In the last two weeks, I felt myself moving beyond the theme of hope. There were several experiences and ideas blending in my mind. They distilled into a dream.
In the dream, I am attending a rehearsal of a community orchestra. I'm excited about the work these people are doing and want to be a part of it. I am keenly feeling the loss of no longer being able to play the viola (due to disability). Maybe, I think, I can volunteer to do some graphic arts for them. That's something I can still do on the computer. Mulling this over, I wheel out into an alley to get my van and go home. The van has been stripped—really stripped. All of the body covering (fiberglass?) has been removed and only the frame remains. The seats and everything inside the van has been removed. The wheelchair ramp is standing open. I wheel inside and try to start the car, but the battery has been stolen so the car is dead. First, I think about calling my husband. Then, I realize I should call the police to report the crime. I wake up with my heart pounding and a feeling of panic.
My biggest fear is becoming useless. I worry about how long I will be able to continue driving safely (answer: not long). I worry about how long I will be able to keep my job. I worry about when I will need to move into a facility.
I believe this dream is about that fear. Drawing me into that orchestra is beauty and community, but I can't make the same contribution I would have made earlier in life. I try to compensate (and feel proud of myself for doing so), but my ambitions are derailed by a reminder of my complete dependence on others...even on strangers. The dream is a nightmare because of my emotional response to it.
Therein lies the lesson. The initial situation in the dream is entirely realistic; it could happen. The stripped van is a dreamlike extreme, but it is true that, like Blanche Dubois, I must rely on the kindness of strangers. What I need to do is get beyond my panicked response to the facts. In the end, this dream is about trust. Only trust can assuage my fears.
My new theme is trust.
This week I was fortunate enough to hear Alexie Torres-Fleming speak. (You can get a taste of her by watching her on YouTube.) She talked, among other things, about how the American definition of success (which she initially accepted and accomplished) turned out not fit for her. I was impressed by her ability to discern and follow her inner voice (God). When I accused her of having an unusually articulate and specific God, she responded that we all do if we get past our fears and learn to listen. She also pointed out that, while her mission may not be my mission, we both have one. I was reminded of Marianne Williamson:
"Our deepest fear is not that we are inadequate. Our deepest fear is that we are powerful beyond measure. It is our light, not our darkness that most frightens us. We ask ourselves, Who am I to be brilliant, gorgeous, talented, fabulous? Actually, who are you not to be? You are a child of God. Your playing small does not serve the world. There's nothing enlightened about shrinking so that other people won't feel insecure around you. We are all meant to shine, as children do. We were born to make manifest the glory of God that is within us. It's not just in some of us; it's in everyone. And as we let our own light shine, we unconsciously give other people permission to do the same.

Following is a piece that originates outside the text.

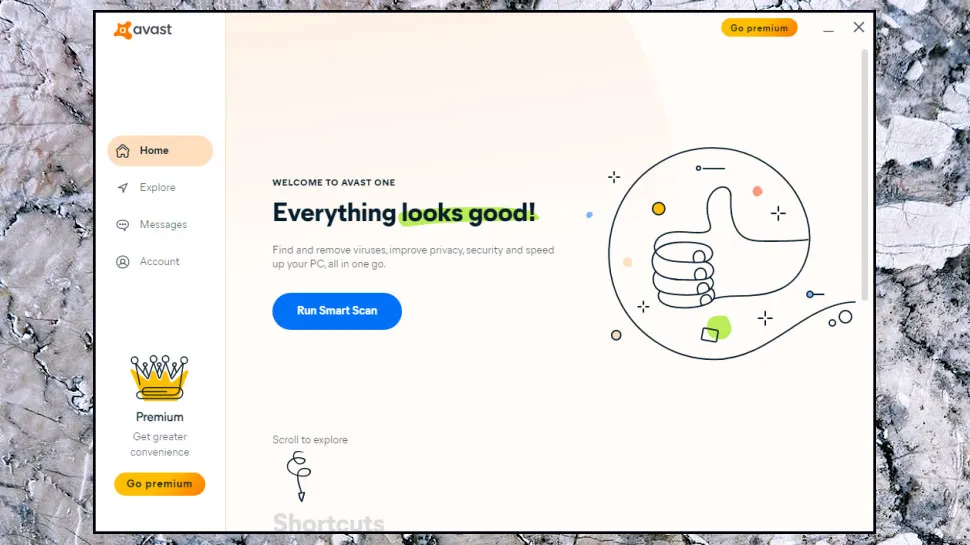Click the squiggly down arrow under Scroll to explore
The image size is (970, 545).
tap(299, 476)
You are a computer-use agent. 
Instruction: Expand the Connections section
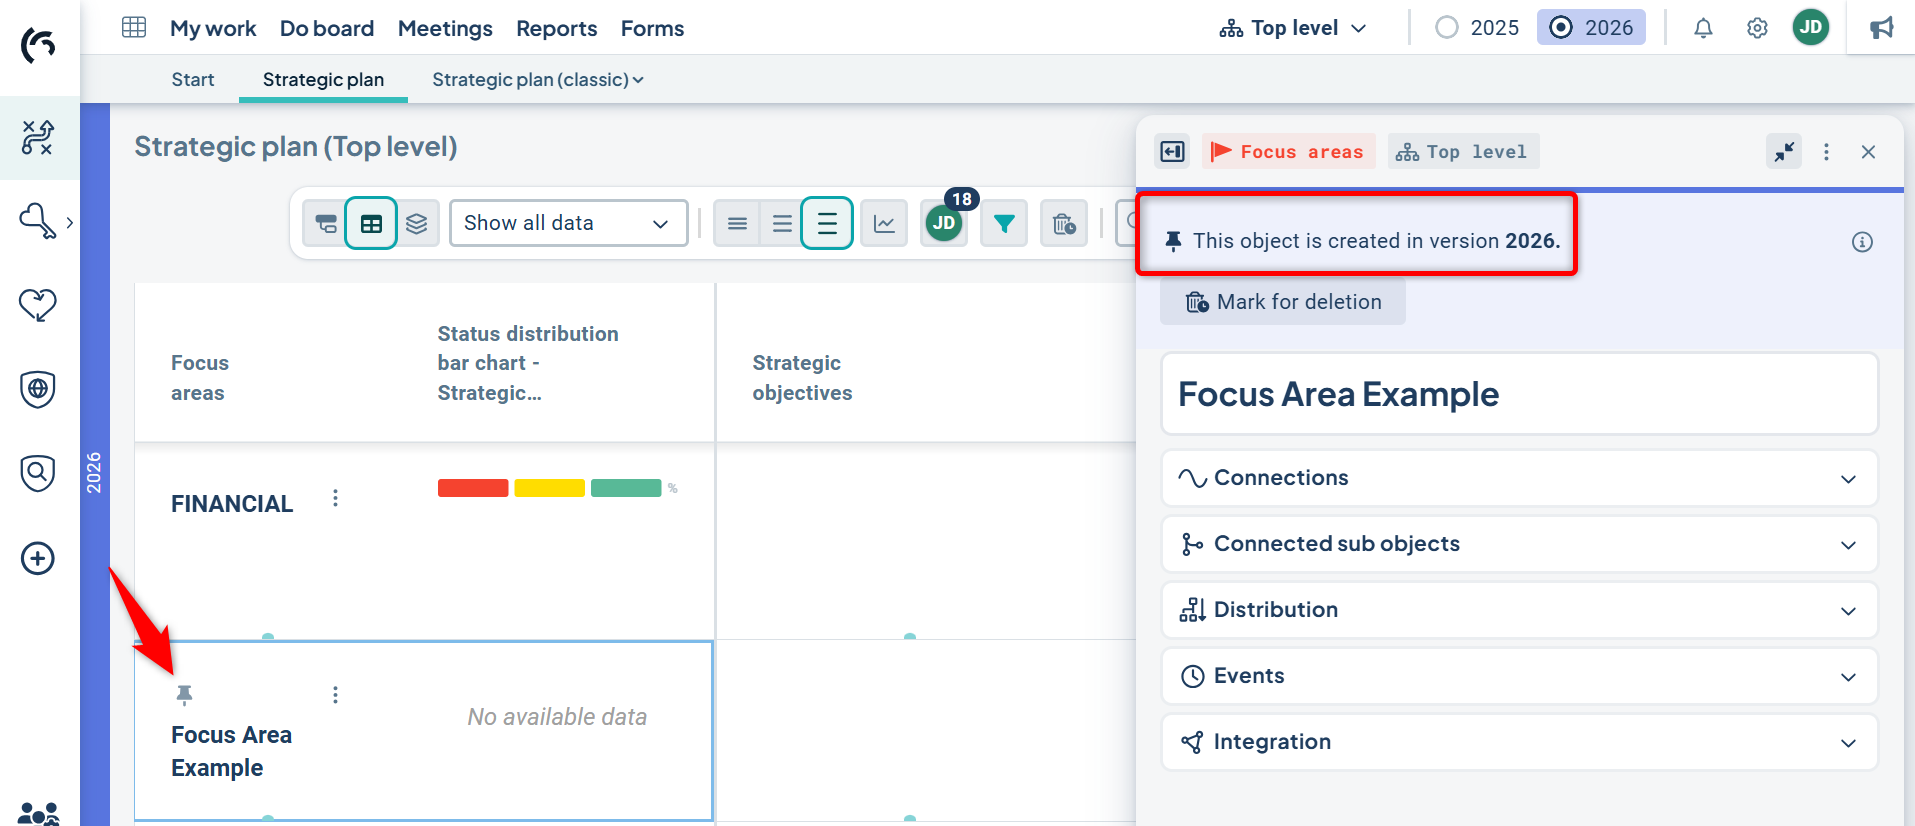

As we're liberated from our own fear, our presence automatically liberates others." (A Return to Love: Reflections on the Principles of "A Course in Miracles", Harper Collins, 1992. From Chapter 7, Section 3])

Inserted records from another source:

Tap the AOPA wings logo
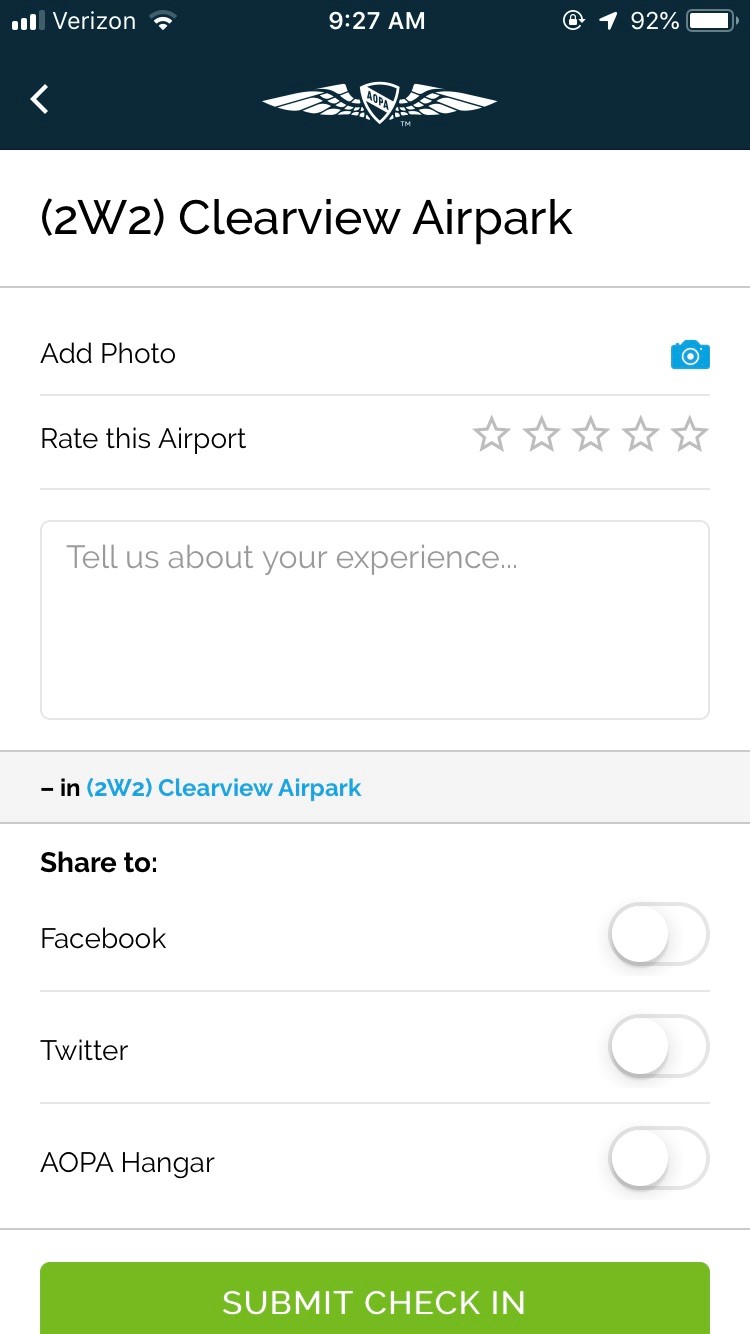point(379,102)
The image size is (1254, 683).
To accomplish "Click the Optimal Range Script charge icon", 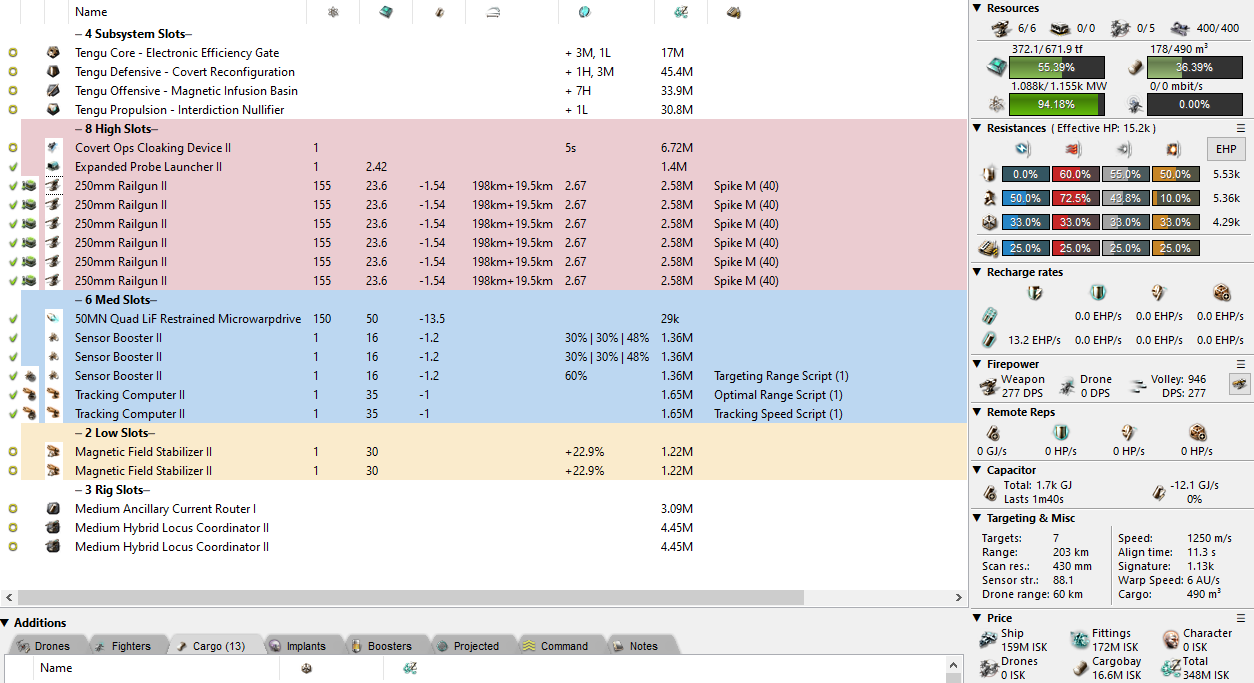I will [32, 395].
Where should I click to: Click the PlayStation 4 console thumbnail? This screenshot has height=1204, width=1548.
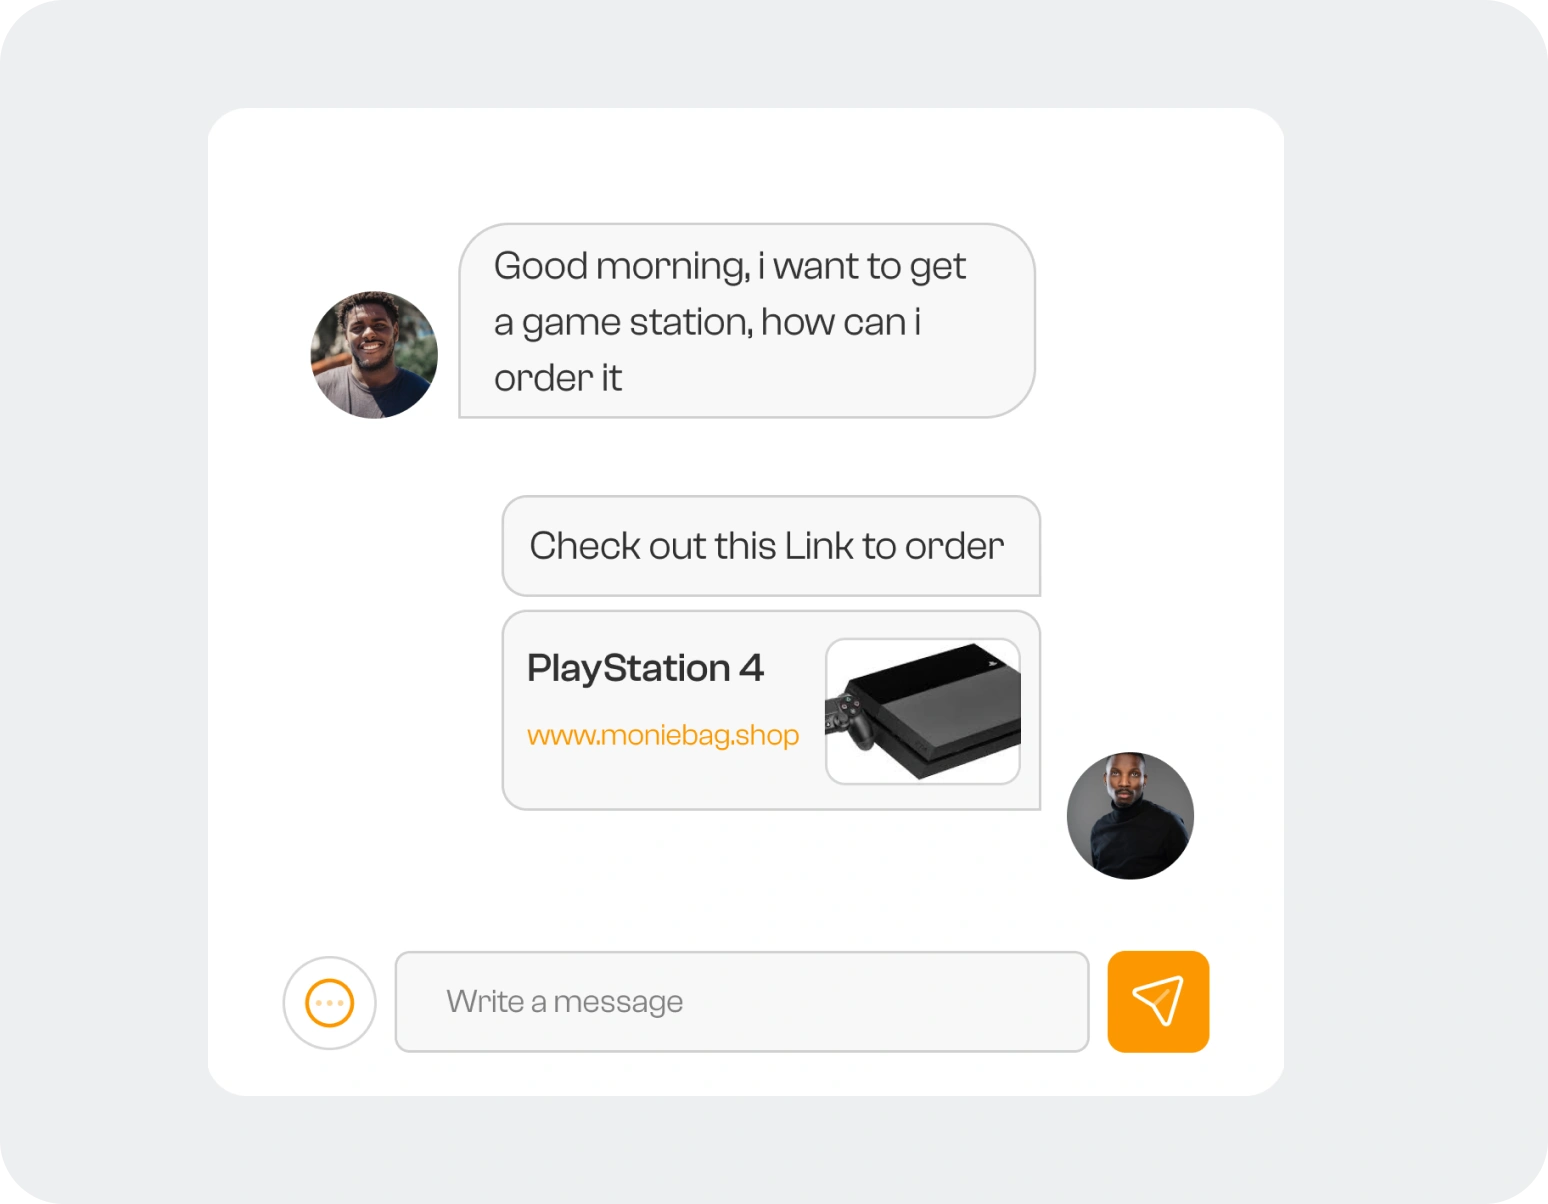(923, 711)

I originally thought this post would be called "body of work." My artwork has taken a turn lately: I am illustrating other people's words by repurposing and recombining earlier paintings with new electronic illustrations. Having created a dozen or so of these new pieces, I realize that I am creating a new body of work. When I first started to take myself seriously as an artist (something I no longer do), I remember struggling to produce a "body of work."

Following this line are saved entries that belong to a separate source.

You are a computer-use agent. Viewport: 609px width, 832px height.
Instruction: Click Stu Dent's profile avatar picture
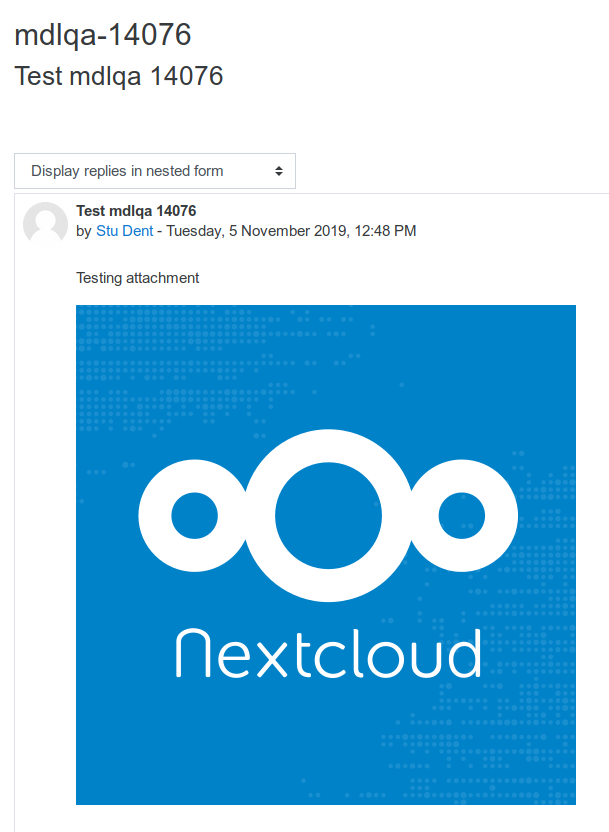(45, 224)
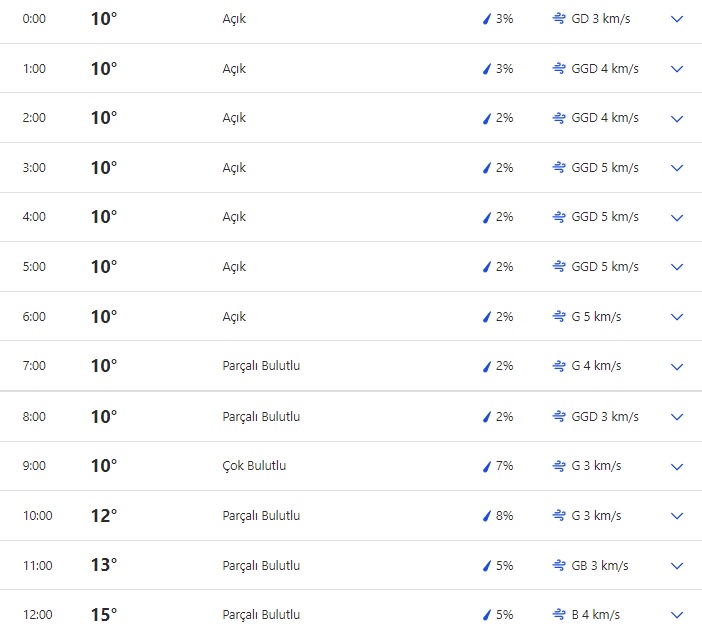Image resolution: width=702 pixels, height=636 pixels.
Task: Click the 8:00 time label
Action: [34, 417]
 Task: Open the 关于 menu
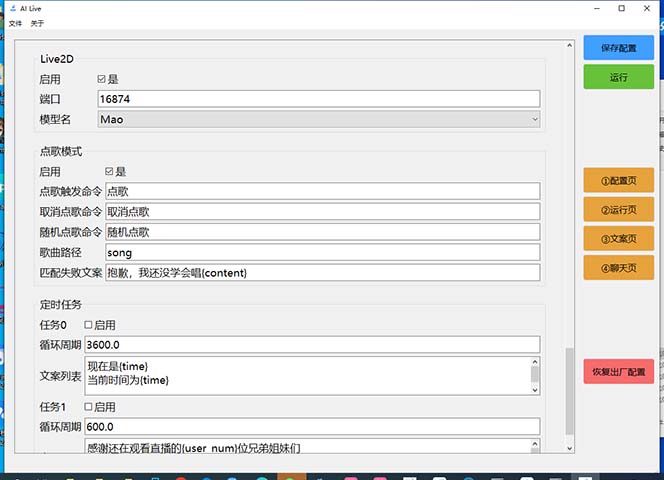[38, 22]
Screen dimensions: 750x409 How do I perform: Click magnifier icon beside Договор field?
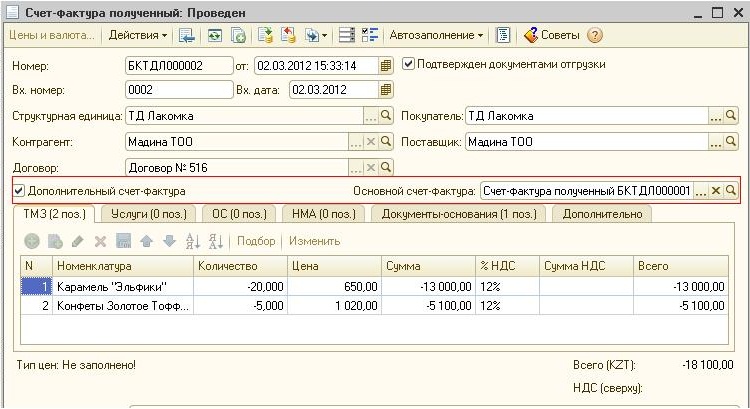point(386,168)
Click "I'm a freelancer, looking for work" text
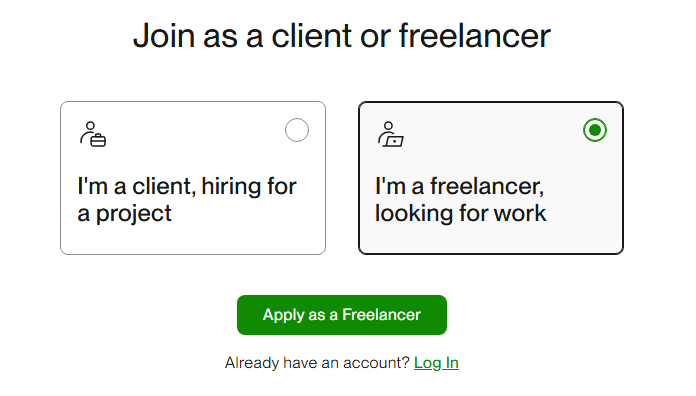This screenshot has width=696, height=396. coord(461,199)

"Galleries and art buyers want an artist to have a body of work to show that they can consistently produce art that is distinctive and of a predictable, suitable quality." (Art glossary, about.com)
I despaired of making work that was distinctive and predictable. A mentor helped me by listing for me all the commonalities she saw in different pieces I had created. She was able to see how my work was distinctive and predictable when I was not.
I think my heroes' lives may also be less distinctive and predictable when viewed from the interior.
If I trust what I heard from Alexie Torres-Fleming, I realize I am being called to create a new body of work in my life as well as in my art. As my subconscious has warned me, my old way of being will no longer be possible. My ideas for what to do instead may not be the right ones. I need to begin by letting go of my fierce—and false—independence. I need to begin with trust.